80% of hotels closed and recovery only in 2024, says hotel boss

Portugal’s hotel association AHP (Associação da Hotelaria de Portugal) says that 80% of the country’s hotels are now closed because of the latest State of Emergency and lack of guests.

In an interview with Jornal Económico, Raul Martins who heads the AHP, warns that the “losses from 2020 and projected losses for 2021 will only be recovered over the next four or five years”.

Portugal’s tourism industry has been facing a wasteland for months, with the country’s hotel industry being described as “all at sea without a sail”.

He told JE, at the moment around 80% of hotels national are shut. Regarding bankruptcies, the hotel sector, in terms of size, is more elastic and until the pandemic appeared, companies that were better capitalised had paid off debts in the good years, and have been fairly solid to withstand the crisis.

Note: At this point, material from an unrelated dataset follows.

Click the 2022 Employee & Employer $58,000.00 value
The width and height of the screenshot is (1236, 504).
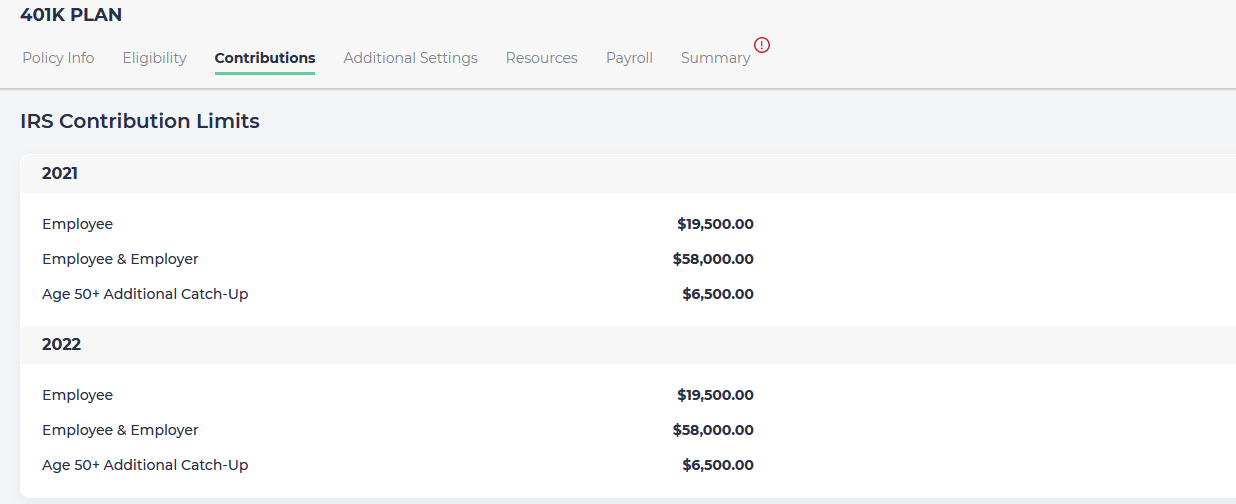[713, 430]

However, those hotels which opened recently, and have already been in a difficult situation, will have to find debt rescheduling solutions in order not to run out of cash or close altogether,” says Martins.

The AHP stresses that it has, from the very start, been monitoring the impact of Covid-19 on the hotel sector and in March carried out a survey which estimated the sector would lose around 7.3 million beds and €800 million in four months.

In April, the association estimated that 85% of staff would have been laid off and, by the end of June, 11.8 million beds had been lost and €1.2 billion in revenues.

The months went by and the situation got worse. In June, a survey revealed that half of Portugal’s hotels were shut in June and around 30% were closed over the summer months (July, August and September).

That said, some regions with open spaces and away from large towns and cities did well, such as those in the Alentejo and Centre.

The impact on tourism revenues has been a disaster compared with 2019, the best year ever in which receipts exceeded €18.4 billion, with hotels responsible for 25% of the total, or €4.48 billion, that year.

“The recovery of our sector, given that 90% of our tourism and hotel sector relies on air transport (overseas visitors), will only begin in 2024,” the hotel association head predicted.